Study monitoring was overseen by a data safety monitoring board (DSMB) established by the National Institute of Arthritis and Musculoskeletal and Skin Diseases (NIAMS) and facilitated by Navitas Life Sciences. Adverse events were collected and assessed weekly during regular electronic survey follow-up, with enrollment and safety data reported biannually to the DSMB.

Statistical analysis

All statistical analyses were conducted using R (v4.3.1) with study statisticians blinded to group assignments. Full details of the statistical plan are provided in the published protocol31.

For the primary endpoint (PROMIS-PI T-score), treatment effects of Skills-Based VR and Distraction VR were compared to Sham VR using a specific type of linear mixed model, the mixed model for repeated measures (MMRM), which treats time as a categorical factor and estimates marginal means at each time point. This approach does not assume a particular underlying trajectory or linear slope over time; instead, it focuses on time-specific mean differences, allowing us to directly estimate the group difference at the final assessment. The model included fixed effects for treatment, time, and their interaction, with baseline PROMIS-PI T-score as a covariate. Primary analyses were conducted at Day 30. Similar models were applied to secondary endpoints, at days 60 and 90, including PROMIS-PI, PROMIS anxiety, PROMIS sleep disturbance, pain catastrophizing, and opioid use, with estimates of least squares means, standard errors, and 95% confidence intervals reported for each group. Analyses were performed on the intent-to-treat (ITT) population, with a per-protocol (PP) analysis defined as participants self-reporting intervention use on ≥50% of days within the follow-up period.
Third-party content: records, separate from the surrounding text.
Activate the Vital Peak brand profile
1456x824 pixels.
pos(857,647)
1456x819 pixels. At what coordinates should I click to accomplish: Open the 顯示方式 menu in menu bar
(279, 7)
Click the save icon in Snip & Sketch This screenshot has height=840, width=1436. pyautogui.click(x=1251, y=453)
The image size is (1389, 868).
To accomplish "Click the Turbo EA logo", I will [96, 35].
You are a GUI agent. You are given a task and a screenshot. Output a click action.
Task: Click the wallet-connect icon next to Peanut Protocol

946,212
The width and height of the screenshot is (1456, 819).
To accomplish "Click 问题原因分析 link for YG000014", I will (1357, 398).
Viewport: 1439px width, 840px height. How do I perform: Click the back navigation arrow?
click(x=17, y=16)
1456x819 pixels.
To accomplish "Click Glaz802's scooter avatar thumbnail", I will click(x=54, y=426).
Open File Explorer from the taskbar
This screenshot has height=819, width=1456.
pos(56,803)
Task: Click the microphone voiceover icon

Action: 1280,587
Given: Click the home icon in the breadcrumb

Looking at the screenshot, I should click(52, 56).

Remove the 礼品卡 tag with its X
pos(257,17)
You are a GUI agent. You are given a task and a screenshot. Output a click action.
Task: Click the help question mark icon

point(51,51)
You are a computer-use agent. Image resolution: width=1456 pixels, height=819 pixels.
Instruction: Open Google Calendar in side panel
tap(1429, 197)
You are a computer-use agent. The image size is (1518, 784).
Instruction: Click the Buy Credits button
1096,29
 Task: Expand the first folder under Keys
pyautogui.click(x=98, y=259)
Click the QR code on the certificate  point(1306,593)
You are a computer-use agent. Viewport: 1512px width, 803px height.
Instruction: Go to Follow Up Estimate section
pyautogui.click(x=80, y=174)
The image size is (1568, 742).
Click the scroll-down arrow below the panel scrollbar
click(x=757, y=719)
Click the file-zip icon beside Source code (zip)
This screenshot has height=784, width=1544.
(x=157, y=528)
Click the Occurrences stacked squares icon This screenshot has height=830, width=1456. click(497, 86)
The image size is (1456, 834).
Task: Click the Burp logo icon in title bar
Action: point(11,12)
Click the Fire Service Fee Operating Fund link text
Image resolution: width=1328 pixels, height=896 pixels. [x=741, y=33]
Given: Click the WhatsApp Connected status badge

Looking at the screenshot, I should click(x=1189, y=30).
To explore patient-level predictors of VR efficacy at Day 60, additional baseline-adjusted linear regression analyses tested treatment-by-factor interactions. Baseline-adjusted linear regression analyses included factors such as baseline mood disturbances (e.g., anxiety and depressive symptoms), VR usage (minutes per week based on headset data), sociodemographics (age, sex, race/ethnicity, and education), pain characteristics (severity, duration, radicular vs. non-radicular), patient comorbidities, and treatment expectations. Each model included treatment, a factor of interest, their interaction, and baseline PROMIS-PI T-score, with Day 60 change in PROMIS-PI as the outcome variable. These analyses allowed for a targeted examination of predictors, including baseline biopsychosocial distress, to identify which patients were most likely to have improved pain interference at the end of the 56-day VR treatment.

The full sample size calculation is described in detail in the published protocol31. Briefly, assuming a standard deviation (SD) of 11.83 to account for correlation of repeated measures, a minimum sample size of 120 analyzable participants per arm (360 total) was determined to provide 84% power to detect a clinically meaningful 5-point change in PROMIS Pain Interference scores, using a two-sided significance level of 0.025.